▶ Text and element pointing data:
## Start

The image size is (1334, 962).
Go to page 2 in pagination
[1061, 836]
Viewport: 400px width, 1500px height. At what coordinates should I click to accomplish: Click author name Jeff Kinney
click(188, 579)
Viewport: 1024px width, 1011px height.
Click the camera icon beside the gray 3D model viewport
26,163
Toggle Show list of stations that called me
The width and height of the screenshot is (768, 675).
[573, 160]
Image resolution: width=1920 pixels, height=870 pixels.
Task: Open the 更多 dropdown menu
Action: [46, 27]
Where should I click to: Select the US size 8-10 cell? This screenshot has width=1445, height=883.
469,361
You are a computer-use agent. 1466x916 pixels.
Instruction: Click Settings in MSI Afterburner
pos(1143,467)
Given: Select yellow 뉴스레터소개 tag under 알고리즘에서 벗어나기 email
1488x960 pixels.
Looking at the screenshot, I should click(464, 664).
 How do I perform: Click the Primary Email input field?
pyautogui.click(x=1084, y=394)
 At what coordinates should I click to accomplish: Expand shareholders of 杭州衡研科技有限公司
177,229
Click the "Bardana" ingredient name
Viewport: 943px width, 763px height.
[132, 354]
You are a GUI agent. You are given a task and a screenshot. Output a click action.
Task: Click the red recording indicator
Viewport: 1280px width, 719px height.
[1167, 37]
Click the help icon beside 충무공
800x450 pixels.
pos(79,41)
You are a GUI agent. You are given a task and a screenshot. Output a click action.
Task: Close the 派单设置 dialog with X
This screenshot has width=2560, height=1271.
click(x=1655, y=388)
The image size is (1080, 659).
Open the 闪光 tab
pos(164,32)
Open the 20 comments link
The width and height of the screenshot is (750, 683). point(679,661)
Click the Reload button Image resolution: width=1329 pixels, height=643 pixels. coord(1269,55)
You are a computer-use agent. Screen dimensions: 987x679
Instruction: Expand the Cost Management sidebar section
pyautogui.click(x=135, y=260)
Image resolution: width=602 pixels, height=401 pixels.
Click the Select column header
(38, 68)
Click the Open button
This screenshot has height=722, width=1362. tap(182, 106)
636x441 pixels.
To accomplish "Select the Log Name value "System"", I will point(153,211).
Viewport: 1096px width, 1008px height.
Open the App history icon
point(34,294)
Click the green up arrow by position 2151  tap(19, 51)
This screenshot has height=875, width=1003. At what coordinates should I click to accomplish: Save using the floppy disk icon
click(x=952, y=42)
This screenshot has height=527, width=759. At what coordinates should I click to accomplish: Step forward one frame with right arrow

## End

▶ To be done:
Rewrite all of the data above with each "GUI agent" changed to "desktop agent", keeping everything else the same.

▶ Written response:
The image size is (1334, 962).
Go to page 2 in pagination
[1061, 836]
Viewport: 400px width, 1500px height. At what coordinates should I click to accomplish: Click author name Jeff Kinney
click(188, 579)
Viewport: 1024px width, 1011px height.
Click the camera icon beside the gray 3D model viewport
26,163
Toggle Show list of stations that called me
The width and height of the screenshot is (768, 675).
[573, 160]
Image resolution: width=1920 pixels, height=870 pixels.
Task: Open the 更多 dropdown menu
Action: [46, 27]
Where should I click to: Select the US size 8-10 cell? This screenshot has width=1445, height=883.
469,361
You are a computer-use agent. 1466x916 pixels.
Instruction: Click Settings in MSI Afterburner
pos(1143,467)
Given: Select yellow 뉴스레터소개 tag under 알고리즘에서 벗어나기 email
1488x960 pixels.
Looking at the screenshot, I should click(464, 664).
 How do I perform: Click the Primary Email input field?
pyautogui.click(x=1084, y=394)
 At what coordinates should I click to accomplish: Expand shareholders of 杭州衡研科技有限公司
177,229
Click the "Bardana" ingredient name
Viewport: 943px width, 763px height.
[132, 354]
You are a desktop agent. You are given a task and a screenshot. Output a click action.
Task: Click the red recording indicator
Viewport: 1280px width, 719px height.
[1167, 37]
Click the help icon beside 충무공
800x450 pixels.
pos(79,41)
You are a desktop agent. You are given a task and a screenshot. Output a click action.
Task: Close the 派单设置 dialog with X
This screenshot has width=2560, height=1271.
click(x=1655, y=388)
The image size is (1080, 659).
Open the 闪光 tab
pos(164,32)
Open the 20 comments link
The width and height of the screenshot is (750, 683). point(679,661)
Click the Reload button Image resolution: width=1329 pixels, height=643 pixels. coord(1269,55)
You are a computer-use agent. Screen dimensions: 987x679
Instruction: Expand the Cost Management sidebar section
pyautogui.click(x=135, y=260)
Image resolution: width=602 pixels, height=401 pixels.
Click the Select column header
(38, 68)
Click the Open button
This screenshot has height=722, width=1362. tap(182, 106)
636x441 pixels.
To accomplish "Select the Log Name value "System"", I will point(153,211).
Viewport: 1096px width, 1008px height.
Open the App history icon
point(34,294)
Click the green up arrow by position 2151  tap(19, 51)
This screenshot has height=875, width=1003. At what coordinates should I click to accomplish: Save using the floppy disk icon
click(x=952, y=42)
This screenshot has height=527, width=759. At what coordinates should I click to accomplish: Step forward one frame with right arrow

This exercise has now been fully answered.